● **WORK INSTRUCTIONS**
a. Please condense the paragraph in the rabbitry thread below that begins "Because the barn had a funky layout" into a bulleted list that keeps its main facts.
b. Name every distinct username that posts in the rabbitry thread below.
c. Reproduce word for word the stretch of the rabbitry thread below from "What I love" through "the free-stall barn.".
### EXCERPTED PASSAGE ###
# Building new rabbitry area....



## wendymac (Jul 12, 2012)

I'm getting excited! Here's our barn layout (figured this would be easier than explaining everything).







Because the barn had a funky layout (which made more sense when it was a dairy barn), we put the stalls to the left. #1 was a mini stall, which is now being used to store rabbit stuff (nest boxes, carriers, etc). #2 is wasted space...it has stanchion bars and cement troughs (which we could maybe get out, but haven't needed to and never seeing us removing). #3 is a small aisle that goes up to the free stall barn (basically another barn, that's not used, either).

The empty space to the left of the #2 area is where we're moving the rabbits to. What we did tonight was run wire fencing (heavy duty stuff, used to be used in the one paddock) along the inside of the wall on the new rabbit area. My sons are working on building the new fence with gates (the blue areas). The one in the front will have an actual gate. The one in the back will be a totally removable fence (the one in the front will be removable, too, because that's how we get the skid steer in as needed).

That will give us approximately 12' by 60' to put the rabbits in. I plan to keep the bucks more towards the back and the does towards the front, and the Xpen in the center left. Like this:





THEN! #2 area will be made into 2 permanent runs. But that won't be until we get all of the rest done.

What I love most about this is that the floor slants just enough to the outside doorway that I can hose cages and floors without soaking the stalls. No more dragging all the cages out to disinfect. 

This isn't drawn even remotely close to scale, but was easier to draw it then explain everything. LOL

And for those curious, here's the entire barn building layout.  The black smudge between the barn and the free-stall barn is an aisle. The free-stall barn is actually on the same level as the hay mow...so you walk up a little walkway and you're in the free-stall barn.


----------



## majorv (Jul 12, 2012)

I'm jealous! I have a friend who lives on an olddairy farm. The barn still had old milking machines in it. I noticed how cool it was in there because the walls were tile. Would've made a good rabbitry. What was/is the free-stall barn used for?


----------



## wendymac (Jul 12, 2012)

We actually sold all the milking equipment along with the big milk tanks. This used to be a top-end dairy farm...had an actual milking parlor where the cows were run in the back (3 on each side) and they just put the milkers on (which were at eye level, in this pit thing). Everything was controlled from down in the pit, making it fast. 

The free-stall barn used to be where they kept the cows. Then they'd come down the inside aisle, through the back into the parlor, then out the front and back up to the free-stall barn (from the outside). Right now it's not being used for anything.

Luckily the barn is a bank barn, so the entire thing stays really cool. I'm not sure my rabbits would have made it through our 2 week heat wave if it wasn't.


----------



## MyBabyHasPaws (Jul 12, 2012)

I want a barn just like yours.. why dont you email me one? LOL!

I think it looks great!


----------



## wendymac (Jul 12, 2012)
### DATASET EXTRACT ###
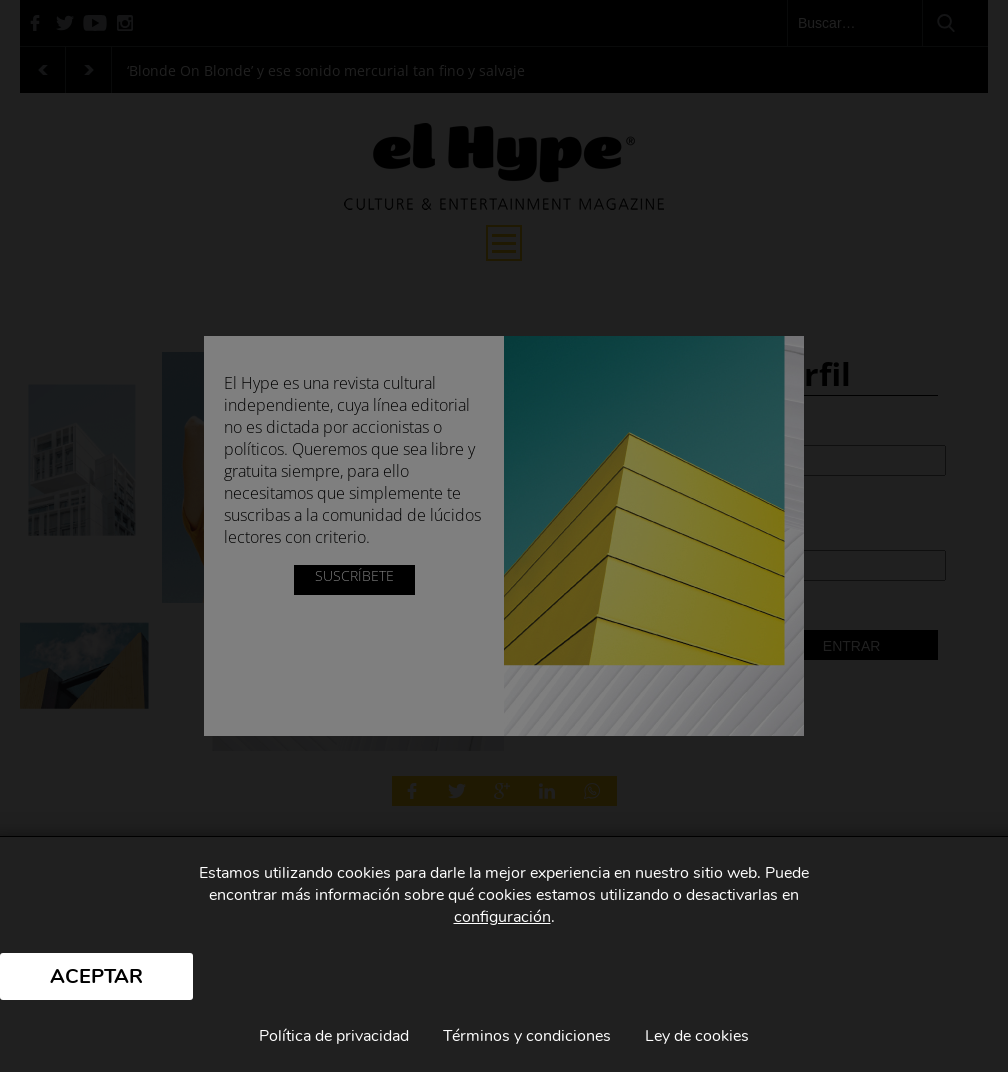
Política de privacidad (334, 1036)
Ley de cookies (697, 1036)
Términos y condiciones (527, 1036)
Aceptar (96, 976)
###
● **RESPONSE LIST**
a.
- The stalls were put on the left because of the barn's odd layout, which made more sense when it was a dairy barn.
- #1 was a mini stall and now stores rabbit supplies such as nest boxes and carriers.
- #2 is wasted space with stanchion bars and cement troughs. These could maybe be removed, but there has been no need, and removal seems unlikely.
- #3 is a small aisle that leads up to the free stall barn, another barn that isn't used either.

b.
- wendymac
- majorv
- MyBabyHasPaws

c.
What I love most about this is that the floor slants just enough to the outside doorway that I can hose cages and floors without soaking the stalls. No more dragging all the cages out to disinfect. 

This isn't drawn even remotely close to scale, but was easier to draw it then explain everything. LOL

And for those curious, here's the entire barn building layout.  The black smudge between the barn and the free-stall barn is an aisle. The free-stall barn is actually on the same level as the hay mow...so you walk up a little walkway and you're in the free-stall barn.